А. Блок, Равенна
Стихотворение на конкурс чтецов завтра. О, это что-то невероятное. Большего удовольствия от выучивания стиха я еще не получала. Описания, не Антоновские яблоки, такие великолепные описания прошлого, вот что действительно вводит меня в экстаз. Ты читаешь подобные строки, и кажется, что этот мир волшебный и далекий, но он реален, абсолютно реален, просто в другом времени. Так близко чувствуются века и эры, давно ушедшие в историю, они обступают тебя и все вокруг преображается, уже первые строки обволакивают тебя туманом времени, отголосками древности. Уже несколько раз, кода я шла по Ордынке к метро, я слышала звуки то ли флейты, то ли свирели.. меня каждый раз просто как током бьет. Стою посреди тротуара и моментально Москва становится средневековым французским(а может итальянским) городом, гул толпы спешащих в метро людей становится говором народа на рынке, асфальтированный тротуар становится мощеной площадью, стук каблуков - стуком копыт, и тд. Сначала я думала у меня глюки, но потом конечно поняла что это местный калека-попрошайка. Но я вам скажу, товарищи, что так, как я люблю старину, я не люблю ничего. И эти стихи, пока едешь в метро, производят такое же впечатление, как звуки флейты посреди городских шумов
Sic finit occulte sic multos decipit aetas
Sic venit ad finem quidquid in orbe manet
Heu heu praeteritum non est revocabile tempus
Heu propius tacito mors venit ipsa pede.
- Надпись под часами в церкви Santa Maria Novella во Флоренции
Всё, что минутно, всё, что бренно, Похоронила ты в веках. Ты, как младенец, спишь, Равенна, У сонной вечности в руках. Рабы сквозь римские ворота Уже не ввозят моза и к. И догорает позолота В стенах прохладных базилик. От медленных лобзаний влаги Нежнее грубый свод гробниц, Где зеленеют саркофаги Святых монахов и цариц. Безмолвны гробовые залы, Тенист и хладен их порог, Чтоб черный взор блаженной Галлы, Проснувшись, камня не прожег. Военной брани и обиды Забыт и стерт кровавый след, Чтобы воскресший глас Плакиды Не пел страстей протекших лет.
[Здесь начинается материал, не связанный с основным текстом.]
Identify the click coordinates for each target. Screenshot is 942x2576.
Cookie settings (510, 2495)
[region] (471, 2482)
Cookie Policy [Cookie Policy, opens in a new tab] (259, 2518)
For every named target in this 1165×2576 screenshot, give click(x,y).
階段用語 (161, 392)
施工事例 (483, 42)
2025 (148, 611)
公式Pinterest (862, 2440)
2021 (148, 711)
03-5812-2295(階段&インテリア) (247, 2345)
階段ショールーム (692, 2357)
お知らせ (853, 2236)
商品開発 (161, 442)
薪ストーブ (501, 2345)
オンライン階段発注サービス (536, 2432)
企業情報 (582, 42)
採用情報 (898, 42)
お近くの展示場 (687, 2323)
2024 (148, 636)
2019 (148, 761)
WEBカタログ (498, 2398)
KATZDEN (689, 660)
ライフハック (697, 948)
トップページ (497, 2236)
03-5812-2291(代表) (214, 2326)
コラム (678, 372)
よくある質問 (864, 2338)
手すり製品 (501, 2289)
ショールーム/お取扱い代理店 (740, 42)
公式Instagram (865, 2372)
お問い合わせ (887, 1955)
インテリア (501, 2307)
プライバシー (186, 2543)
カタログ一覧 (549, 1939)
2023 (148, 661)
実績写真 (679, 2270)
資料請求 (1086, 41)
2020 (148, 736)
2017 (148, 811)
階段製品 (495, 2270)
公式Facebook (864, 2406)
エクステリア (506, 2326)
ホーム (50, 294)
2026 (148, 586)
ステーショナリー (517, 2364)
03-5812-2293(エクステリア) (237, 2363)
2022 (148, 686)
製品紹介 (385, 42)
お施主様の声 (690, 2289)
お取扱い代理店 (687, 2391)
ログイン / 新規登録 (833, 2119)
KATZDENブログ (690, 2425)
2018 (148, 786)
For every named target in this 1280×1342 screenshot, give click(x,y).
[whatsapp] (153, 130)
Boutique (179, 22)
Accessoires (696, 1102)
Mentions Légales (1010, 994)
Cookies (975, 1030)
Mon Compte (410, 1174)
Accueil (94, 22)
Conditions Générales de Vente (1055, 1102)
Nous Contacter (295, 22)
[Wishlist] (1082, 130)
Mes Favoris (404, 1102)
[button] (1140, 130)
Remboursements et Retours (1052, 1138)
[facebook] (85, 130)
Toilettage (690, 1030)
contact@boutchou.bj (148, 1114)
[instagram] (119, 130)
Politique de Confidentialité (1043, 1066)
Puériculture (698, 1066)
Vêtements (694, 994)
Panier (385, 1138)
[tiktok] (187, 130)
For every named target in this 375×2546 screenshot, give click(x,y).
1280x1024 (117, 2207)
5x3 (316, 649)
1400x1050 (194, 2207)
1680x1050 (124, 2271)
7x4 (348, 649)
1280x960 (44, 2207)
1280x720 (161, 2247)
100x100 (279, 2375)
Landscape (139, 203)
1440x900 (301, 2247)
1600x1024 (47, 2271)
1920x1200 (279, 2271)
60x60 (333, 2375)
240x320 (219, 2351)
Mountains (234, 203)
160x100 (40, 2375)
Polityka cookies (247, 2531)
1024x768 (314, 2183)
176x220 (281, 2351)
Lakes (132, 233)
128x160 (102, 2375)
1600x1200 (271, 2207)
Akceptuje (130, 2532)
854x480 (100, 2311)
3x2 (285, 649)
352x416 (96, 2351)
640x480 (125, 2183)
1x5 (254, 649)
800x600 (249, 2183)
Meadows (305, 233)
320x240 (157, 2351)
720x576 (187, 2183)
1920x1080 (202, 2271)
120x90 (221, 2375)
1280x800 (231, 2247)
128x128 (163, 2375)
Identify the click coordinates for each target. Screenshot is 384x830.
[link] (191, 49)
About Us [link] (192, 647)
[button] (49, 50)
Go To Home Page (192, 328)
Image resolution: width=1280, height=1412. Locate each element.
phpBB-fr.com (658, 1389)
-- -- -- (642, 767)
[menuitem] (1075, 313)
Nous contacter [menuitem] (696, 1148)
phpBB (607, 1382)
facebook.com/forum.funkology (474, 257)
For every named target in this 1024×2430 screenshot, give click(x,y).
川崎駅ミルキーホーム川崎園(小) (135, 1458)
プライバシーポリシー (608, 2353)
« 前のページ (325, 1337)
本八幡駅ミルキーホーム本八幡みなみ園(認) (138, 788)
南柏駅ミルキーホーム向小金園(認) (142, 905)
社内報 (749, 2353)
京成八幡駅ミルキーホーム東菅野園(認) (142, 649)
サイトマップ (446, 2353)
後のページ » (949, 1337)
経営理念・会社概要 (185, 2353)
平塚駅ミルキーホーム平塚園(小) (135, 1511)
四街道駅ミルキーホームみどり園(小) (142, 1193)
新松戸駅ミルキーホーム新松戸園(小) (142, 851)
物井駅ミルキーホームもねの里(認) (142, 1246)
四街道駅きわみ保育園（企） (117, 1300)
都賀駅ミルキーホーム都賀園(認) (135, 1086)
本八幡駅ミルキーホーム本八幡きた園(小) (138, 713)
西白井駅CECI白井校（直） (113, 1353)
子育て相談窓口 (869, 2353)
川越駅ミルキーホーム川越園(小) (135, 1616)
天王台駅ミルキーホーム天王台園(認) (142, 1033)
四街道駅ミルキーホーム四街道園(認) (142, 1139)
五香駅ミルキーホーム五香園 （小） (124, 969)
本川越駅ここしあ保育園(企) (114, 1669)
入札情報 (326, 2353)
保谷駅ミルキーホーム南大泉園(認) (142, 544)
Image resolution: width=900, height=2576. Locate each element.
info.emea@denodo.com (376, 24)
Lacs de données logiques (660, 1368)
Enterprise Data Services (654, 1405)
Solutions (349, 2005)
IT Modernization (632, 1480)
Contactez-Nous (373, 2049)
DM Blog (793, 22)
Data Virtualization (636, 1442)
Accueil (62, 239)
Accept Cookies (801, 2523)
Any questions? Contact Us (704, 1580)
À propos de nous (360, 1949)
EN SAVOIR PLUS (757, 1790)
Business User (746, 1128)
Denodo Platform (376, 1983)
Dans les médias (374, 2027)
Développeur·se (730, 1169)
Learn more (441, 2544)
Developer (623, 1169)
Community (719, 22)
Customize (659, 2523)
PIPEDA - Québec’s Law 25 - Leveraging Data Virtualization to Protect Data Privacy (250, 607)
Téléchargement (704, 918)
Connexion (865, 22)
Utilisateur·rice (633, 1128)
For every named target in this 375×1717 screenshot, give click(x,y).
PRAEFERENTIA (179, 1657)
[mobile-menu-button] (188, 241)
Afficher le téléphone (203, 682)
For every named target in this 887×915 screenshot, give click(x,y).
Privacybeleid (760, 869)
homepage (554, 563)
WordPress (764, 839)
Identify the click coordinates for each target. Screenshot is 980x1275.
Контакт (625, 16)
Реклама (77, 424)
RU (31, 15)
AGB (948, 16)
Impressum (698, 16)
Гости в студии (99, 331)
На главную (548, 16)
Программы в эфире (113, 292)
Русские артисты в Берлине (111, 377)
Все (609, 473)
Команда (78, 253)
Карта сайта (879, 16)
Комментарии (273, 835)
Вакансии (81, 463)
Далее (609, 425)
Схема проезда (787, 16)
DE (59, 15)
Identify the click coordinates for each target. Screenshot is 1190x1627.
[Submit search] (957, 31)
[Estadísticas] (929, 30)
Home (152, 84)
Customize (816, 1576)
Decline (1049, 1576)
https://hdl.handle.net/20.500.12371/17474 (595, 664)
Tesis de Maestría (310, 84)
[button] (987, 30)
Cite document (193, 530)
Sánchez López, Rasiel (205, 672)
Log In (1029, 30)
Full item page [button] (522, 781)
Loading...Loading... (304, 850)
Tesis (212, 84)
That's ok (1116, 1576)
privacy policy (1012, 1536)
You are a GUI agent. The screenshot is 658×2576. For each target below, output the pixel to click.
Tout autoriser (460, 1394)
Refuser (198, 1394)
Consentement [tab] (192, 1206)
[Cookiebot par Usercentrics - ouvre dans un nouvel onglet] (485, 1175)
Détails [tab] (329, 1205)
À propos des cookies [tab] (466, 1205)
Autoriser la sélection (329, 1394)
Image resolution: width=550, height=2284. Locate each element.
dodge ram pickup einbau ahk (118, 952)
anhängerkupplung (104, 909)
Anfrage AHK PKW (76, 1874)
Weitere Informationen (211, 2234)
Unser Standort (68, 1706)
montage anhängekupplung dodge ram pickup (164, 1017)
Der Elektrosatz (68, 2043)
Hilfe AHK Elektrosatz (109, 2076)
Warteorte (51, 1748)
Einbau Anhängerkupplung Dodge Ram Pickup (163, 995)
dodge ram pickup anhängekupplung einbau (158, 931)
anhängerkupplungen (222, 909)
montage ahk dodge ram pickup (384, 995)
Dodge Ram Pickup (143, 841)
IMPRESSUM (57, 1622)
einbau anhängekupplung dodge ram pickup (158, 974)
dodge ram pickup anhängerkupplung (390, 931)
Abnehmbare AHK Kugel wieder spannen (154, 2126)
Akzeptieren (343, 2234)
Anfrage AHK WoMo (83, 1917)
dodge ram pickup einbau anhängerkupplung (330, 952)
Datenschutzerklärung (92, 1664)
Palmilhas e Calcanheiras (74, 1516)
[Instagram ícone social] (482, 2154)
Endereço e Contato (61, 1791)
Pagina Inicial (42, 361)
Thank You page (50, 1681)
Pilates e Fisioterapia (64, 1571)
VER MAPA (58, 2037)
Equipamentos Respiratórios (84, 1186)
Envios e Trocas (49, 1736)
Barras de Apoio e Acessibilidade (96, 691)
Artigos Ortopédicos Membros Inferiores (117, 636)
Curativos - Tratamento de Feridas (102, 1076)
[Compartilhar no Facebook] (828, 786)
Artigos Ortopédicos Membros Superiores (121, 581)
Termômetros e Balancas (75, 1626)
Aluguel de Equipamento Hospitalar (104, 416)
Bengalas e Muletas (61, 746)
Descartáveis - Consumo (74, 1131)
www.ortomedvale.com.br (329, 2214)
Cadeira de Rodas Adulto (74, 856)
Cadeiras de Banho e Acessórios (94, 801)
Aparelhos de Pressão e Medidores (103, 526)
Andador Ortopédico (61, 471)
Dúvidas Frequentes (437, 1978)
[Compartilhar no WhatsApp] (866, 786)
Далёко отступило море, И розы оцепили вал, Чтоб спящий в гробе Теодорих О буре жизни не мечтал. А виноградные пустыни, Дома и люди - всё гроба. Лишь медь торжественной латыни Поет на плитах, как труба. Лишь в пристальном и тихом взоре Равеннских девушек, порой, Печаль о невозвратном море Проходит робкой чередой. Лишь по ночам, склонясь к долинам, Ведя векам грядущим счет, Тень Данта с профилем орлиным О Новой Жизни мне поет.